### Assignment
With the images excluded, set down every line of the listing below exactly.

- - - - - - -

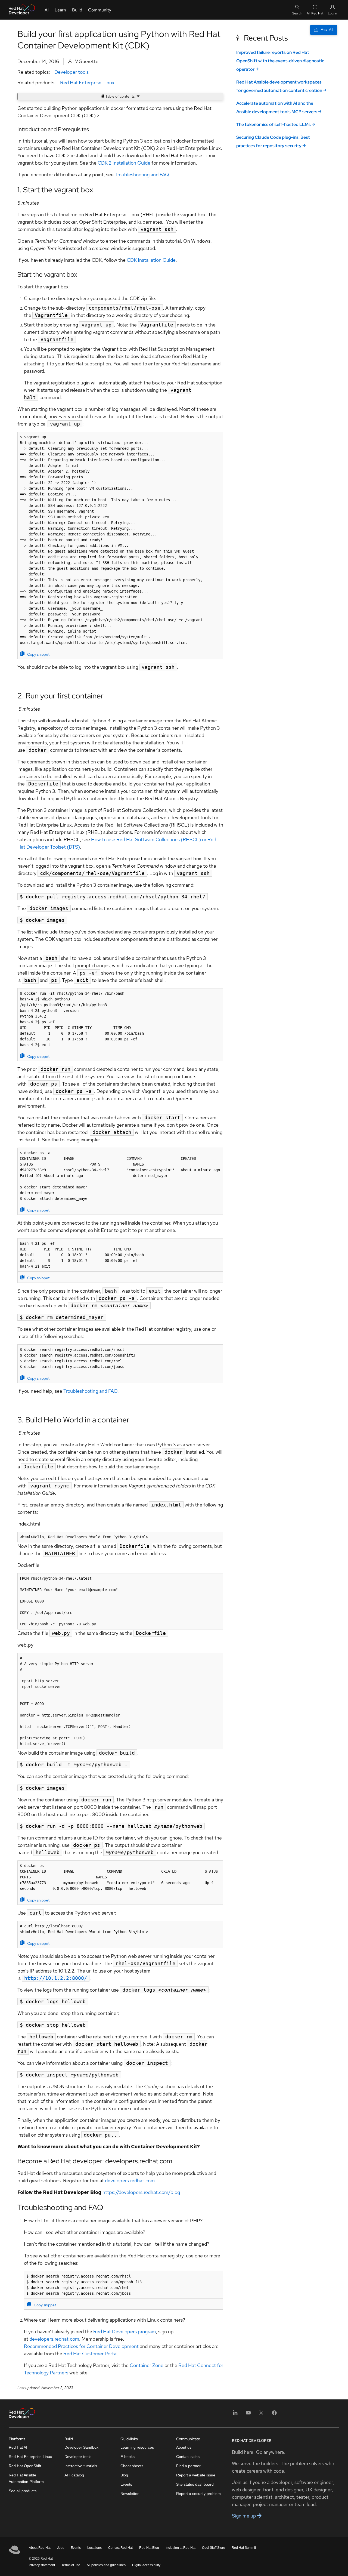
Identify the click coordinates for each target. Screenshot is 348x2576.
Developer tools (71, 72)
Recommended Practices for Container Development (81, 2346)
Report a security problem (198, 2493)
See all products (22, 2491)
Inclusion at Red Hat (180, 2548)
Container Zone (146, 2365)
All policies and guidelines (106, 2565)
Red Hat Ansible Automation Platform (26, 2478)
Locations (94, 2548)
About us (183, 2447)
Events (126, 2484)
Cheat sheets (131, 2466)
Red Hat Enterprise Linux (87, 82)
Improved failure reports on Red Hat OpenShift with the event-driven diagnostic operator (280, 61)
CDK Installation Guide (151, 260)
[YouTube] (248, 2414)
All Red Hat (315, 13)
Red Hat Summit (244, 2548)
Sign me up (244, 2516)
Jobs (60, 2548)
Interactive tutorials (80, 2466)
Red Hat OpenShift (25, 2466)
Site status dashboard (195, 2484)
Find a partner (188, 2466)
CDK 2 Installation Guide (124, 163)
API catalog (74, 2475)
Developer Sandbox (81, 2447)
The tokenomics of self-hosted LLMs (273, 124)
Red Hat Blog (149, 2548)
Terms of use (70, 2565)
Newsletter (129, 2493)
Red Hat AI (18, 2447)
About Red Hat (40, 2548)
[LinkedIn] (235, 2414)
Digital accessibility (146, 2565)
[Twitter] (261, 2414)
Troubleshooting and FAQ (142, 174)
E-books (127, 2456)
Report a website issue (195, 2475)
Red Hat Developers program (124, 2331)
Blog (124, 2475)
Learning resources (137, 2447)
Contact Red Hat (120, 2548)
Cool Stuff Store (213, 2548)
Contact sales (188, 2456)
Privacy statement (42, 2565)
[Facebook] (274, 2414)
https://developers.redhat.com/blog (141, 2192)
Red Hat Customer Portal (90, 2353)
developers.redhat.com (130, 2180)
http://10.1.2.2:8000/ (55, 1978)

- - - - - - -

### Solved exercise
Identify the click coordinates for each target. Screenshot is 348x2576.
Developer tools (71, 72)
Recommended Practices for Container Development (81, 2346)
Report a security problem (198, 2493)
See all products (22, 2491)
Inclusion at Red Hat (180, 2548)
Container Zone (146, 2365)
All policies and guidelines (106, 2565)
Red Hat Ansible Automation Platform (26, 2478)
Locations (94, 2548)
About us (183, 2447)
Events (126, 2484)
Cheat sheets (131, 2466)
Red Hat Enterprise Linux (87, 82)
Improved failure reports on Red Hat OpenShift with the event-driven diagnostic operator (280, 61)
CDK Installation Guide (151, 260)
[YouTube] (248, 2414)
All Red Hat (315, 13)
Red Hat Summit (244, 2548)
Sign me up (244, 2516)
Jobs (60, 2548)
Interactive tutorials (80, 2466)
Red Hat OpenShift (25, 2466)
Site status dashboard (195, 2484)
Find a partner (188, 2466)
CDK 2 Installation Guide (124, 163)
API catalog (74, 2475)
Developer Sandbox (81, 2447)
The tokenomics of self-hosted LLMs (273, 124)
Red Hat Blog (149, 2548)
Terms of use (70, 2565)
Newsletter (129, 2493)
Red Hat AI (18, 2447)
About Red Hat (40, 2548)
[LinkedIn] (235, 2414)
Digital accessibility (146, 2565)
[Twitter] (261, 2414)
Troubleshooting and FAQ (142, 174)
E-books (127, 2456)
Report a website issue (195, 2475)
Red Hat Developers program (124, 2331)
Blog (124, 2475)
Learning resources (137, 2447)
Contact Red Hat (120, 2548)
Cool Stuff Store (213, 2548)
Contact sales (188, 2456)
Privacy statement (42, 2565)
[Facebook] (274, 2414)
https://developers.redhat.com/blog (141, 2192)
Red Hat Customer Portal (90, 2353)
developers.redhat.com (130, 2180)
http://10.1.2.2:8000/ (55, 1978)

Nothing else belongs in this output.